| Request |
Could you format the entries below as a Markdown table with two columns, Row and Line, numbering each line and leaving out any blank ones?

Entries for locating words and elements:

- - -

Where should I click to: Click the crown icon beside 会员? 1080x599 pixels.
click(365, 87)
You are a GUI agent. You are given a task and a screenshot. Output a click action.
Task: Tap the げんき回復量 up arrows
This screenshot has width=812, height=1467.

- - -

| Expected answer |
| Row | Line |
|---|---|
| 1 | Where should I click to: Click the crown icon beside 会员? 1080x599 pixels. |
| 2 | click(365, 87) |
| 3 | You are a GUI agent. You are given a task and a screenshot. Output a click action. |
| 4 | Task: Tap the げんき回復量 up arrows |
| 5 | This screenshot has width=812, height=1467. |